Run the covariate model with:
data(MPOA)
mod <- SMART_covariate(stData=MPOA$stMat, markerGs=MPOA$markers,
covarDat=MPOA$covDat,covars='sex',
noMarkerCts=1,outDir='SMART_results', seed=1)
cov_res <- get_est(model=mod$model, stData=MPOA$stMat,
covarDat=MPOA$covDat, covar='sex')
Then, we can compute the log2 fold change between the conditions (Female vs. Male).
geneList=log2(cov_res$ct_spec_gexp$F$phi/cov_res$ct_spec_gexp$M$phi)['Inhibitory',] %>% sort()
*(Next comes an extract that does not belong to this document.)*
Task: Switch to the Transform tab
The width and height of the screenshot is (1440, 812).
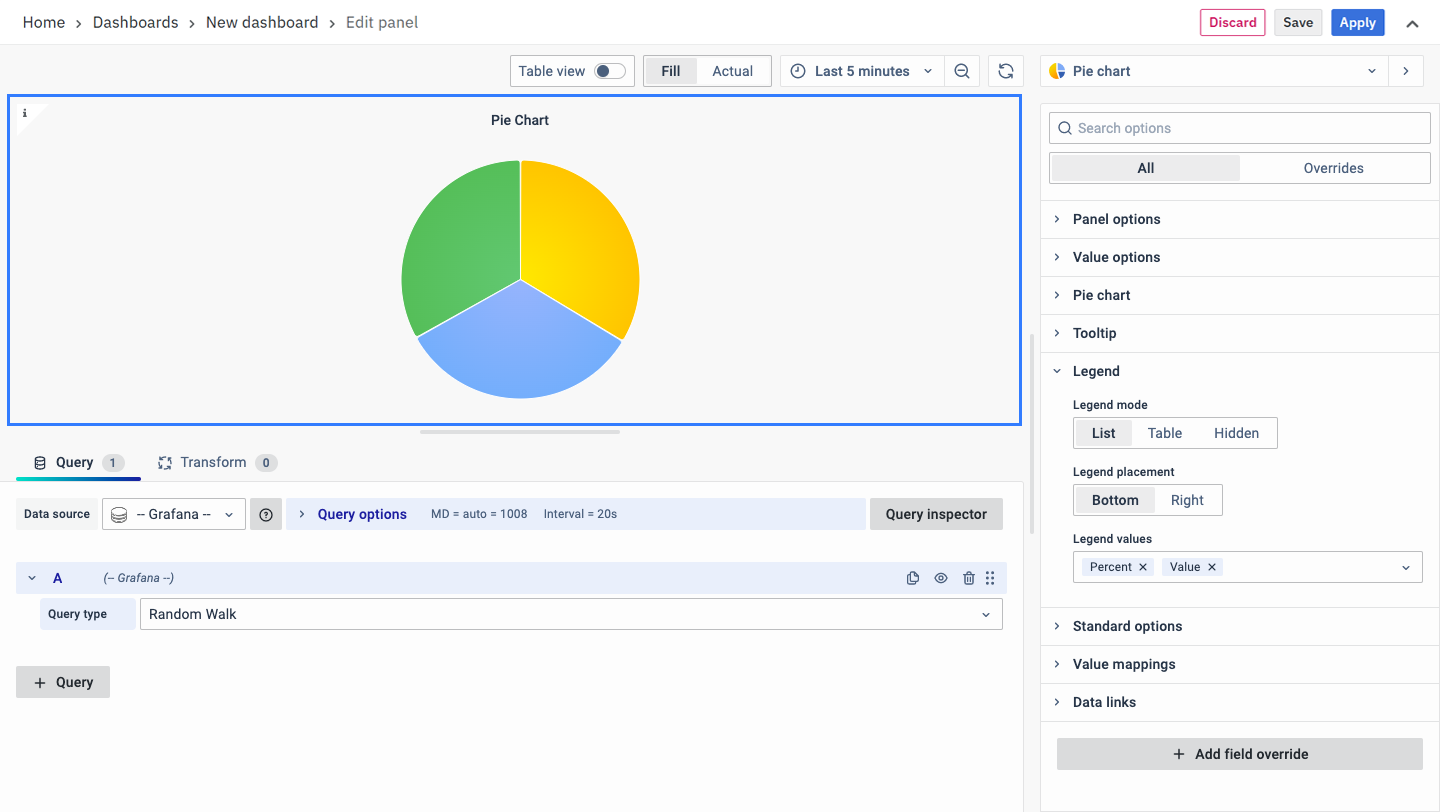Action: coord(213,462)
Next, we perform a gene set enrichment analysis for each cell type. Here we use the "fgsea" R package to obtain the GO biological processes, GO molecular functions, and Reactome pathways associated with sex. The .gmt files can be downloaded from MSigDB (https://www.gsea-msigdb.org/gsea/msigdb/index.jsp).
library(fgsea)
gseaRes=list()
for(gmt in c('m5.go.bp.v2023.1.Mm.symbols.gmt','m5.go.mf.v2023.1.Mm.symbols.gmt',
'm2.cp.reactome.v2023.1.Mm.symbols.gmt')){
print(gmt)
pathways <- gmtPathways(paste0('GSEA/',gmt))
fgseaRes <- fgsea(pathways = pathways,
stats = geneList,
minSize = 10,
maxSize = 1000,
nperm=1000)
gseaRes[[gmt]]=fgseaRes %>% filter(padj<0.1) %>% arrange(pval) %>% mutate(database=gmt)
}
gseaRes=rbindlist(gseaRes)
The two-stage model of SMART takes the spatial transcriptomics data matrix (stData
), a list of marker gene symbols to be used to deconvolve cell types into major cell types (markers_S1
), a list of marker gene symbols to be used to deconvolve the cell type of interest into its subtypes (markers_S2
), the cell type of interest (CT_OI
), the cell type that is transcriptomically similar to the cell type of interest (CT_similar
) as inputs.
The CT_similar
can be NULL, a character value specifying a cell type name, or 'auto' to automatically select the most similar cell type.
Run the two-stage model with:
data(NSCLC)
TS_res <- SMART_2S(NSCLC$stData, NSCLC$markers_S1, NSCLC$markers_S2,
noMarkerCts_S1=1, noMarkerCts_S2=1,
CT_OI='DC',CT_similar='macrophage',
outDir='SMART_results')
The resulting object contains the models from each of the two stages as well as the final cell type proportions of each spot.